UniGest: Text Entry Using Three Degrees of Motion

Castellucci, S. J., and MacKenzie, I. S. (2008). UniGest: Text-entry using three degrees of motion. Extended Abstracts of the ACM Conference on Human Factors in Computing Systems – CHI 2008, pp. 3549-3554. New York: ACM. [PDF]

UniGest: Text Entry Using Three Degrees of Motion

Steven J. Castellucci & I. Scott MacKenzie
Dept. of Computer Science and Engineering
York University
Toronto, Ontario, Canada M3J 1P3
{stevenc,mack}@cse.yorku.ca

Abstract
This paper introduces UniGest, a technique that provides pointer input and text entry in a single device without occupying the display. It uses a Nintendo Wii motion-sensing remote to capture gestures that are mapped to character input. A gesture alphabet is proposed, with each gesture composed of at most two primitive motions. A web-based user study measured movement times for primitive motions. Results range from 296 to 481 ms, implying an upper-bound UniGest text entry performance prediction of 27.9 wpm.
ACM Classification Keywords
H5.2 [Information interfaces and presentation]: User Interfaces – Input devices and strategies.
Keywords
Text entry, motion-sensing, unistrokes, game controller

Introduction

Pointer-based onscreen keyboards allow navigation and text entry using a single device (e.g., a mouse or a stylus). However, onscreen keyboards take up valuable screen real estate. Furthermore, keyboards are not convenient in presentation or entertainment situations, which often lack a desktop. This paper introduces UniGest, a motion-based technique that facilitates both pointer input and text entry without occupying the display. UniGest uses the game controller for the Wii console by Nintendo (www.nintendo.com). The Wii Remote (aka Wiimote) appears in Figure 1. Unlike conventional game controllers, it incorporates a motion-sensing accelerometer. To provide precise pointing input, the Wiimote uses a sensor bar placed above or below the display. The sensor bar provides points-of-reference via a series of infrared light-emitting diodes (LEDs).

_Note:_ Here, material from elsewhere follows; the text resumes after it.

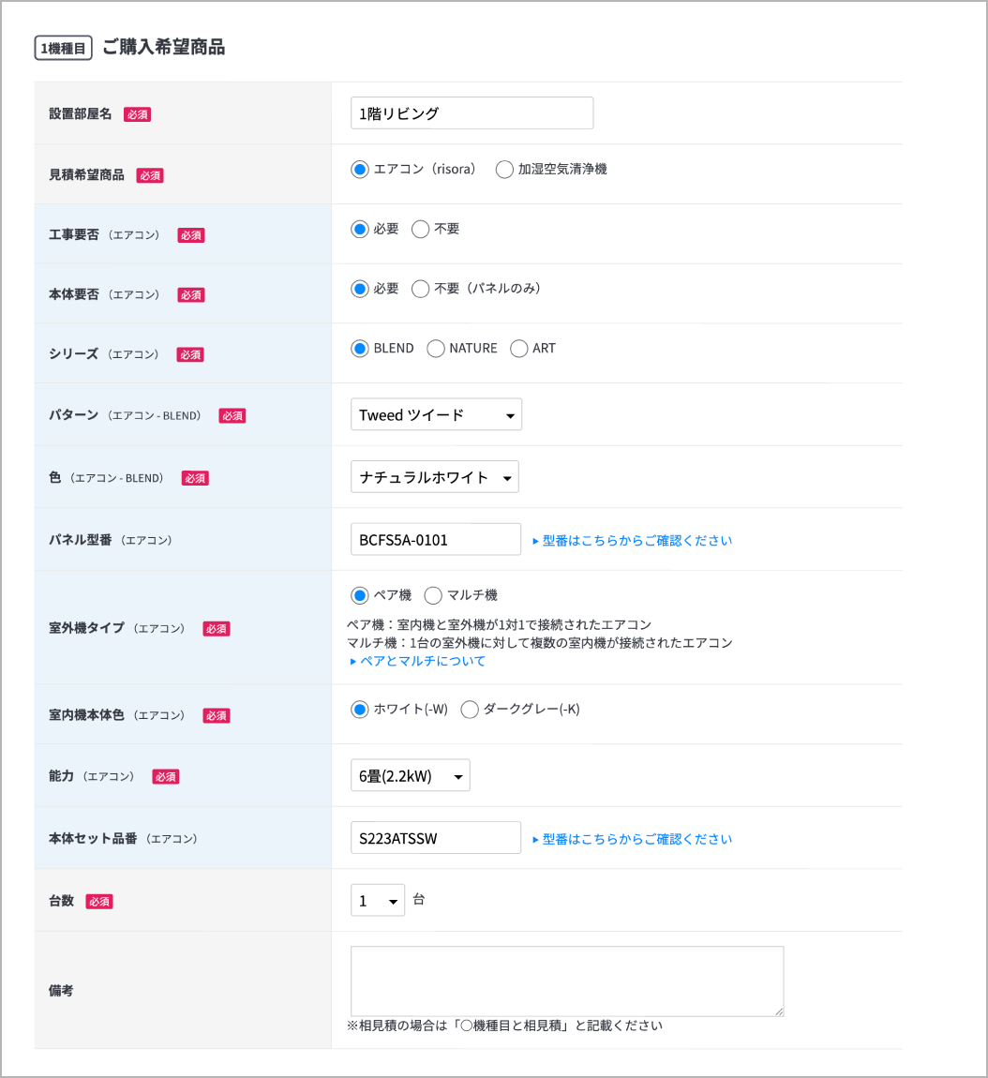Open the 台数 quantity dropdown
The height and width of the screenshot is (1078, 988).
tap(378, 901)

Figure 1. The Wii Remote (a.k.a. Wiimote), the commercial device used to implement UniGest. The large A-button is visible on the top of the left Wiimote. The B-button is the trigger on the underside, visible on the right Wiimote.

After reviewing related work, we describe UniGest. To predict UniGest's text entry performance, an empirical study was conducted to gather movement time values. Details and results follow. This paper then concludes and outlines future work.

Related Work

Unistrokes

First introduced at the ACM SIGCHI conference in 1993, Unistrokes is a gesture alphabet for stylus-based text entry [1]. Its gesture alphabet appears in Figure 2.

Figure 2. The Unistrokes alphabet. Dots indicate starting positions for each gesture.
Unistroke gestures bare little resemblance to their associated Roman letters. However, each letter is assigned a short stroke, with frequent letters (e.g., E, A, T, I, R) associated with a straight line. The single-stroke idea allows easy entry without attending to the writing area. Furthermore, the alphabet's strokes are well distinguished in "sloppiness space" [1], allowing accurate recognition of inaccurate (i.e., sloppy) input. By employing motion sensing, UniGest aims to utilize Unistrokes' robustness, while removing the necessity of a touch screen or digitizing tablet.

Text Entry with Game Controllers

Wilson and Agrawala [5] devised a technique that mapped the left and right joysticks of a conventional game controller to the left and right half of an onscreen QWERTY keyboard. Users employ the appropriate joystick to highlight the intended letter, and then press the left or right trigger button to select it. Wilson and Agrawala hoped to exploit users' familiarity with the QWERTY layout [5]. Their user study yielded text entry performance of 7.1 wpm (words-per-minute) with novice users.
Sandnes and Aubert [3] also mapped the QWERTY layout to a dual joystick controller. However, their technique does not display an onscreen keyboard. Instead, users imagine that the left and right joysticks represent positions between the D and F keys and J and K keys, respectively. Users move the appropriate joystick in the direction of the intended letter. A letter is entered by releasing the joystick, allowing it to spring back to the rest position. A language model resolves the ambiguity of having multiple letters assigned to each joystick position. In their study, participants achieved a text entry rate of 6.8 wpm [3].
Költringer et al.'s TwoStick [2] employs a non-Qwerty layout. Users are presented with a nine-by-nine onscreen grid divided into zones. Each unit in the grid represents (at most) one character (some are empty). To input a character, one joystick selects a zone, while the other selects a character within that zone. The user enters the character by returning the character selection joystick to its rest position. A user study yielded text entry rates of 4.3 wpm initially, increasing to 14.9 wpm after five hours of practice [2].

UniGest

Because of space restrictions, this paper is limited to UniGest's text entry feature. A user enters a character by holding the B-button and performing its corresponding gesture. Releasing the B-button terminates the gesture. The current UniGest alphabet appears in Figure 3. Each gesture is composed of primitive motions: up, down, left, right, up-left, up-right, down-left, down-right, roll-left, and roll-right. The gesture set was designed with the following goals:

Composition involving, at most, two primitive motions, with frequent letters (i.e., E, T, A, O, and I) requiring only one such motion
Separation within sloppiness space
Similarity to lower case Roman letters (where possible)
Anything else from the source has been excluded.